L'ostinazione tedesca porterà la Germania in recessione?

Le attese sul PIL

Mai come in questo caso la pubblicazione dei dati sul PIL tedesco del terzo trimestre produrrà un'attesa rovente, perché nel momento in cui le previsioni dovessero essere confermate la Germania andrebbe tecnicamente in recessione in quanto questo sarebbe il secondo trimestre consecutivo di contrazione della crescita. Per il momento la cosa non desta molte preoccupazioni, a dir la verità, perché comunque l'occupazione tiene e i consumi interni si mantengono alti, ma sarebbe un segnale d'allarme da non sottovalutare.

Perché l'economia tedesca è in recessione

Cosa abbia portato la locomotiva tedesca ad essere claudicante sul fronte crescita è chiaro e sotto gli occhi di tutti. I dazi voluti da Trump hanno destabilizzato le economie di tutti i paesi, una sorta di strategia della tensione per stabilizzare destabilizzando e non si può dire che finora il presidente americano non abbia ottenuto l'effetto sperato. E proprio colpendo il nemico asiatico nel contempo si è stordito il nemico europeo, due piccioni con una fava... Già perché se i cinesi peggiorano la loro economia per via dei dazi automaticamente fanno calare la domanda di auto tedesche e sappiamo bene che la Germania vive principalmente di export. Infatti, voilà, le esportazioni crollano dell'8% in un anno e l'economia tedesca vede lo spettro della recessione.

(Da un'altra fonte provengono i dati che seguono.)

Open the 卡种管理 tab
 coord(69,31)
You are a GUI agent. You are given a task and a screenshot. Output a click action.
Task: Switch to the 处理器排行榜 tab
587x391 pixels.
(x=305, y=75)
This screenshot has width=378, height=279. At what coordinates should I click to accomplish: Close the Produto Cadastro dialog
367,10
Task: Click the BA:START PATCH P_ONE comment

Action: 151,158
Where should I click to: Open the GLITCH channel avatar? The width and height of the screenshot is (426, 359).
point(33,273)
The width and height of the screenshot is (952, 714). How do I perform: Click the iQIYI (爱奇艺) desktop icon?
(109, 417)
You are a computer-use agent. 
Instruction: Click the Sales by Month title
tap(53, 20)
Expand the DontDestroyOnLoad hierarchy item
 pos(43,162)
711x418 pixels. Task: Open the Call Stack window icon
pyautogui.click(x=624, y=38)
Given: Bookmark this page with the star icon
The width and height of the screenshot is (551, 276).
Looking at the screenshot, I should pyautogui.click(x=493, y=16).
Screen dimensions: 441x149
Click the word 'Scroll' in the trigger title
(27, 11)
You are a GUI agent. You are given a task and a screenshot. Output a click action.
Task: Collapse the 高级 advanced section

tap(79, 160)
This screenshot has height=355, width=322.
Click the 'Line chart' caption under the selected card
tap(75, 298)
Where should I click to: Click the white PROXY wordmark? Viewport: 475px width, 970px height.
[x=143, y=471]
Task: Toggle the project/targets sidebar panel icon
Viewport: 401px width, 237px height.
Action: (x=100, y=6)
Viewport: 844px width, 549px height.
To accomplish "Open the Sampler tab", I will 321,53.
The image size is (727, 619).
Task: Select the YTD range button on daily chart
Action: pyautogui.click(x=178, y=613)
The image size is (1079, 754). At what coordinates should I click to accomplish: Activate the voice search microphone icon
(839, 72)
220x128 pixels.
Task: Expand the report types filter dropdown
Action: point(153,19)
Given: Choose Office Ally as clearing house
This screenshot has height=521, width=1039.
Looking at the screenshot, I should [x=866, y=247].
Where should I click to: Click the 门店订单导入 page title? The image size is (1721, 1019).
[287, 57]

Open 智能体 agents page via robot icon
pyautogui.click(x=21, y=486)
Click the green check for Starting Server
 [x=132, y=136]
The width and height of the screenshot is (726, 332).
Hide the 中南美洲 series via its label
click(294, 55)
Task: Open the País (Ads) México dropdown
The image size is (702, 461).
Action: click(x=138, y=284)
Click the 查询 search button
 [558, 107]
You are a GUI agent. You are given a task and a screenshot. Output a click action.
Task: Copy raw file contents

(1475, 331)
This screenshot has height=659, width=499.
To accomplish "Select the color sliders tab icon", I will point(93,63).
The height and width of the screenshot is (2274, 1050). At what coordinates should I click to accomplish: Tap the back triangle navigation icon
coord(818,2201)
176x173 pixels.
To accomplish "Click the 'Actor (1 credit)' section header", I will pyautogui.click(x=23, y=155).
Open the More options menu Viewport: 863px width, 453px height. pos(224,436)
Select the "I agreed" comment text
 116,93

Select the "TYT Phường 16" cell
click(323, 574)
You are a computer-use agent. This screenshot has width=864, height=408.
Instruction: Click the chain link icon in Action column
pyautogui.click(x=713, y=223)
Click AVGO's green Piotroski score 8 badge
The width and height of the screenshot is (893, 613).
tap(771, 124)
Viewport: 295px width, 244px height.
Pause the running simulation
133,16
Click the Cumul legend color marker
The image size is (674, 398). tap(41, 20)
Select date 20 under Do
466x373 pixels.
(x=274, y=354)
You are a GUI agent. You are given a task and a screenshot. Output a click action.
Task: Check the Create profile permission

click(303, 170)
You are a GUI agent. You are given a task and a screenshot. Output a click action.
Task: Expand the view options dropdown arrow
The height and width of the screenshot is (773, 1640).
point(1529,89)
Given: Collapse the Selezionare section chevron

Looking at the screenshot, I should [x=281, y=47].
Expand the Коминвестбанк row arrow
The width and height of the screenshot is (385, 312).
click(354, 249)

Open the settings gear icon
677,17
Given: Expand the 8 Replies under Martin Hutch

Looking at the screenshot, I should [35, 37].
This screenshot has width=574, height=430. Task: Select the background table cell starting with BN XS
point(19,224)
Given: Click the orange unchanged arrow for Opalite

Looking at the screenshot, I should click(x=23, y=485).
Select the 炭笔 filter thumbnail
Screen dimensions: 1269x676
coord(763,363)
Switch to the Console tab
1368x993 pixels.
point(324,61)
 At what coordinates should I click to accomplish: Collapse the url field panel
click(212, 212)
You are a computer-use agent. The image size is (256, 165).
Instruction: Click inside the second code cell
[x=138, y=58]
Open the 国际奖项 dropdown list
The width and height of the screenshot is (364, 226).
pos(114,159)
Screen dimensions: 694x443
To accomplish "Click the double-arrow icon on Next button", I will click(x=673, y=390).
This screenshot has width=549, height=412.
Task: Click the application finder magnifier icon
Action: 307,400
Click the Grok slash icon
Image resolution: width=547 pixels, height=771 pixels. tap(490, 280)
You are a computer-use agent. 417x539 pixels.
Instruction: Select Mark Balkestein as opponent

Come si potrà risollevare?

Ma il punto fondamentalmente è un altro, cosa ha intenzione di fare la Germania, rimanere aggrappata alla clemenza di oltreoceano oppure trovare una soluzione? Ovviamente la seconda, come logica vuole, il problema è che la direzione che intende prendere probabilmente non è una soluzione. Parliamoci chiaro... in tutta Europa, nonostante il denaro regalato dalla BCE, non si cresce perché le imprese non investono in quanto stritolate da un sistema fiscale austero che è troppo legato a freddi parametri di bilancio. In altri termini non si fa deficit... E ovviamente la Germania, che potrebbe anche farlo visto che il debito pubblico non è fuori controllo, è assillata dalla paura che ciò costituirebbe il pretesto perché altri paesi dell'Eurozona potessero fare lo stesso. Quindi invece che ascoltare la voce delle imprese che chiedono ad esempio l'abolizione della sovratassa dell'unificazione che dura dal 1990, preferisce tenere bassi i salari e i costi di produzione.
Inoltre vi è un sistema pensionistico che non è sostenibile perché la Germania è uno dei paesi che invecchia di più e con il più basso tasso di natalità, ragion per cui si pensa di elevare l'età pensionabile fino a 69 anni, dopo che la riforma del 2012 l'aveva portata da 65 a 67 anni.

Continua insomma la miopia che non fa vedere che la spesa pubblica non si sostiene spremendo i popoli all'inverosimile ma liberando le risorse per permettere ai popoli di azionare tutto il meccanismo della crescita. Quindi se i salari sono bassi  i consumi nel tempo si contraggono, se si costringono le persone a lavorare fino a 70 anni non si rinnova la classe lavoratrice, se non si abbassano le tasse le imprese sono sfiduciate e non investono, non investendo non creano lavoro. E' tutto un sistema che subisce un effetto depressivo e si intristisce, infatti l'Europa nel panorama generale è lo specchio, economicamente parlando, della tristezza e della depressione.

In definitiva...

La domanda a questo punto è: arriverà una crisi di tale proporzione che farà capire una buona volta che la legge del rigore non paga? A giudicare dalla perseveranza a commettere lo stesso errore qualche dubbio rimane e, si sa, citando il vecchio Albert "Follia è fare sempre la stessa cosa e aspettarsi risultati diversi".